Stored data —
- Opening Delimiter -

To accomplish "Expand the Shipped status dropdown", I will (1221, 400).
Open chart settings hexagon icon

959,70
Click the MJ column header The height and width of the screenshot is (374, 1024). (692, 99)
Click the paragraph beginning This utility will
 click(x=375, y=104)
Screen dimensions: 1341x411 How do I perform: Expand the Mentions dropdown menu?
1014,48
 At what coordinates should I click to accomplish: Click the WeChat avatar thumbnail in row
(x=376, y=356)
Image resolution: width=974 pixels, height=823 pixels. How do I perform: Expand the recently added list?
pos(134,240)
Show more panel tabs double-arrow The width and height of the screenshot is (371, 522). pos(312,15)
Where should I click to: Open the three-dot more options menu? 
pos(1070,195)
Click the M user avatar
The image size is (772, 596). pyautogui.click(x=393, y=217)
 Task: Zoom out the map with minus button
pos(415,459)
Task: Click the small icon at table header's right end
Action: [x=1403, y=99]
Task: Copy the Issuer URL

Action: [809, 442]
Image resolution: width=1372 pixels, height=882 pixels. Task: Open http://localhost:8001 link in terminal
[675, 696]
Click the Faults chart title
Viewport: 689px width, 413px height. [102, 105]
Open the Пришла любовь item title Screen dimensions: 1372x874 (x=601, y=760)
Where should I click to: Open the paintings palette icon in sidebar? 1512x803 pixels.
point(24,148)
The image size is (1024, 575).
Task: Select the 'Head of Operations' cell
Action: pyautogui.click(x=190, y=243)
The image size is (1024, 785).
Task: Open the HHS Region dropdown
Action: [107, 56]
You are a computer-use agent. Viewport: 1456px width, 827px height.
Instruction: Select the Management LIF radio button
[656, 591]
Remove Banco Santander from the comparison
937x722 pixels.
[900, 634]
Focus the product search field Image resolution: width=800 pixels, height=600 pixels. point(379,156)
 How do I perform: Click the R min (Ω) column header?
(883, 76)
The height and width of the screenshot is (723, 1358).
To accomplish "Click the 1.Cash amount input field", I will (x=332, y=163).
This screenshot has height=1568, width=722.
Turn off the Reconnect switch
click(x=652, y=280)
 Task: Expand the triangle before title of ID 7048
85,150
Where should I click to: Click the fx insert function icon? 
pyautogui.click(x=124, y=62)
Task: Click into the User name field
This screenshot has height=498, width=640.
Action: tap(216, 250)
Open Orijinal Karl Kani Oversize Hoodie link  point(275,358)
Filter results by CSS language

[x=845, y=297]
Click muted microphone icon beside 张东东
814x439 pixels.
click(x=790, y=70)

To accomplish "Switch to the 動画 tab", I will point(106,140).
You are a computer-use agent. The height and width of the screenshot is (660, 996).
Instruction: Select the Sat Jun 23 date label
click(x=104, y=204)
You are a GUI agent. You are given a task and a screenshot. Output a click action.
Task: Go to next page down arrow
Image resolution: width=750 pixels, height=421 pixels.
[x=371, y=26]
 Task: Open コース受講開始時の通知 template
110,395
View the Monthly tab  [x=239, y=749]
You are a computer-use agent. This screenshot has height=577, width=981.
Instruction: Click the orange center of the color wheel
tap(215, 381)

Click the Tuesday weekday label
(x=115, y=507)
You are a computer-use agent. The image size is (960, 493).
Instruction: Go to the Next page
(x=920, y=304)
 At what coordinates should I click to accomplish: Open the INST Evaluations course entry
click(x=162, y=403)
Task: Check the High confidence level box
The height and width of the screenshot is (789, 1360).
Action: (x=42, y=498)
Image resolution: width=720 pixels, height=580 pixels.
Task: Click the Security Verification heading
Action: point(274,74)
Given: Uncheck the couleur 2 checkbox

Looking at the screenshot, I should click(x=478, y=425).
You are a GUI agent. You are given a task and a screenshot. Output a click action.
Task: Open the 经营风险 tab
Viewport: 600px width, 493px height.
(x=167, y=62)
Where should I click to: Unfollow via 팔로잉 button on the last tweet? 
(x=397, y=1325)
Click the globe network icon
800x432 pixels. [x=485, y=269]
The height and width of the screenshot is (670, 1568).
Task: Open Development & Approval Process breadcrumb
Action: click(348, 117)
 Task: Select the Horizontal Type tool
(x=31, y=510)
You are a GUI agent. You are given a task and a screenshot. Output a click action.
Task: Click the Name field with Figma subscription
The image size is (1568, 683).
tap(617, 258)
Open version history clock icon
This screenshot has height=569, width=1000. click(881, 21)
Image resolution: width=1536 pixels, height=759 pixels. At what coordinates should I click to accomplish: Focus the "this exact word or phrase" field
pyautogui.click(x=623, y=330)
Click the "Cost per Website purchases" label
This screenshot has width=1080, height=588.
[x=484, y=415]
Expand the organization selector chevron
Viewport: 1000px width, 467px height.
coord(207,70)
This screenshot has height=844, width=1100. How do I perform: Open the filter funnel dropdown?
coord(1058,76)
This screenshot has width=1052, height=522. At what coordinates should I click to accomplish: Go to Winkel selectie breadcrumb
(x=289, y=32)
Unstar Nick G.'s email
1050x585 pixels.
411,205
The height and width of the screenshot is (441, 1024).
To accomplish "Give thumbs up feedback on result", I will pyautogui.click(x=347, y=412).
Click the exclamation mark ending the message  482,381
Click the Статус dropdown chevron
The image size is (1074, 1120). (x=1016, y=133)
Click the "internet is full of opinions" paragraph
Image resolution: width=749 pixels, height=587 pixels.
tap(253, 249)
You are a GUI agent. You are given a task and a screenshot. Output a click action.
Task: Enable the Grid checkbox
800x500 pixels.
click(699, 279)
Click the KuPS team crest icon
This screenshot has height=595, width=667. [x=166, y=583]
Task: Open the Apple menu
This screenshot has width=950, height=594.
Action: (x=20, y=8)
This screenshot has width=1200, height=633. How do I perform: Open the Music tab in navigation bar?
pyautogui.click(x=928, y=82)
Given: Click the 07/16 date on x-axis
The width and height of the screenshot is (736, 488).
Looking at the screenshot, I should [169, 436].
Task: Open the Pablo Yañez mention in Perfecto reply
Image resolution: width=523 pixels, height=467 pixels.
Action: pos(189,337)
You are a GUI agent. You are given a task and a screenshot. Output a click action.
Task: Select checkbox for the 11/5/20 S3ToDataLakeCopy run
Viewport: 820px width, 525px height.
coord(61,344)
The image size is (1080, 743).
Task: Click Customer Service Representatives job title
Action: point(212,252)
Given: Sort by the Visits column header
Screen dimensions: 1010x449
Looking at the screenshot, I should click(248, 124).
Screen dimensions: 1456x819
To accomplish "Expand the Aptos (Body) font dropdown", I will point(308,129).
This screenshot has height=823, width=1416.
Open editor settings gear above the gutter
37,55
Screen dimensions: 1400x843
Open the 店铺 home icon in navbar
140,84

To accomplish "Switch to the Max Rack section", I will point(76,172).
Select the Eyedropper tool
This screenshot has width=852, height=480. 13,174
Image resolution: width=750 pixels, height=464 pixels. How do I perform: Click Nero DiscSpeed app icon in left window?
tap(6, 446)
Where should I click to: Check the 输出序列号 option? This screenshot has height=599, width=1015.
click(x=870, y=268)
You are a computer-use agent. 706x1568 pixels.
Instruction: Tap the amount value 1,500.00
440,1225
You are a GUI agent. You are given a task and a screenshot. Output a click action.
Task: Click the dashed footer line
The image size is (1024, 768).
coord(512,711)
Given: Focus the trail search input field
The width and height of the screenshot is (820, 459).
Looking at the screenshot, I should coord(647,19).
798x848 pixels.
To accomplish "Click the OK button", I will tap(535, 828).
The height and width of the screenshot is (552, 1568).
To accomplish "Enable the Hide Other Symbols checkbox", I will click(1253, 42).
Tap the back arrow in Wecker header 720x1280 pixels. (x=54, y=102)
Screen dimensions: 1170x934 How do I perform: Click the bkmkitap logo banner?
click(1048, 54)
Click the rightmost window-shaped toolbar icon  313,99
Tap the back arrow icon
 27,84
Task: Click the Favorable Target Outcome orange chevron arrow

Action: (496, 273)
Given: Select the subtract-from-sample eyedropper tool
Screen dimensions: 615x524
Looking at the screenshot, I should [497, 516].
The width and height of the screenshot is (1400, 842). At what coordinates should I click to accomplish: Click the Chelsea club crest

- Closing Delimiter -

Both the line containing "Click the KuPS team crest icon" and the line containing "The height and width of the screenshot is (552, 1568)." belong in the answer. Print them and every line above that falls between them exactly, and no others.

SOLUTION —
Click the KuPS team crest icon
This screenshot has height=595, width=667. [x=166, y=583]
Task: Open the Apple menu
This screenshot has width=950, height=594.
Action: (x=20, y=8)
This screenshot has width=1200, height=633. How do I perform: Open the Music tab in navigation bar?
pyautogui.click(x=928, y=82)
Given: Click the 07/16 date on x-axis
The width and height of the screenshot is (736, 488).
Looking at the screenshot, I should [169, 436].
Task: Open the Pablo Yañez mention in Perfecto reply
Image resolution: width=523 pixels, height=467 pixels.
Action: pos(189,337)
You are a GUI agent. You are given a task and a screenshot. Output a click action.
Task: Select checkbox for the 11/5/20 S3ToDataLakeCopy run
Viewport: 820px width, 525px height.
coord(61,344)
The image size is (1080, 743).
Task: Click Customer Service Representatives job title
Action: point(212,252)
Given: Sort by the Visits column header
Screen dimensions: 1010x449
Looking at the screenshot, I should click(248, 124).
Screen dimensions: 1456x819
To accomplish "Expand the Aptos (Body) font dropdown", I will point(308,129).
This screenshot has height=823, width=1416.
Open editor settings gear above the gutter
37,55
Screen dimensions: 1400x843
Open the 店铺 home icon in navbar
140,84

To accomplish "Switch to the Max Rack section", I will point(76,172).
Select the Eyedropper tool
This screenshot has width=852, height=480. 13,174
Image resolution: width=750 pixels, height=464 pixels. How do I perform: Click Nero DiscSpeed app icon in left window?
tap(6, 446)
Where should I click to: Check the 输出序列号 option? This screenshot has height=599, width=1015.
click(x=870, y=268)
You are a computer-use agent. 706x1568 pixels.
Instruction: Tap the amount value 1,500.00
440,1225
You are a GUI agent. You are given a task and a screenshot. Output a click action.
Task: Click the dashed footer line
The image size is (1024, 768).
coord(512,711)
Given: Focus the trail search input field
The width and height of the screenshot is (820, 459).
Looking at the screenshot, I should coord(647,19).
798x848 pixels.
To accomplish "Click the OK button", I will tap(535, 828).
The height and width of the screenshot is (552, 1568).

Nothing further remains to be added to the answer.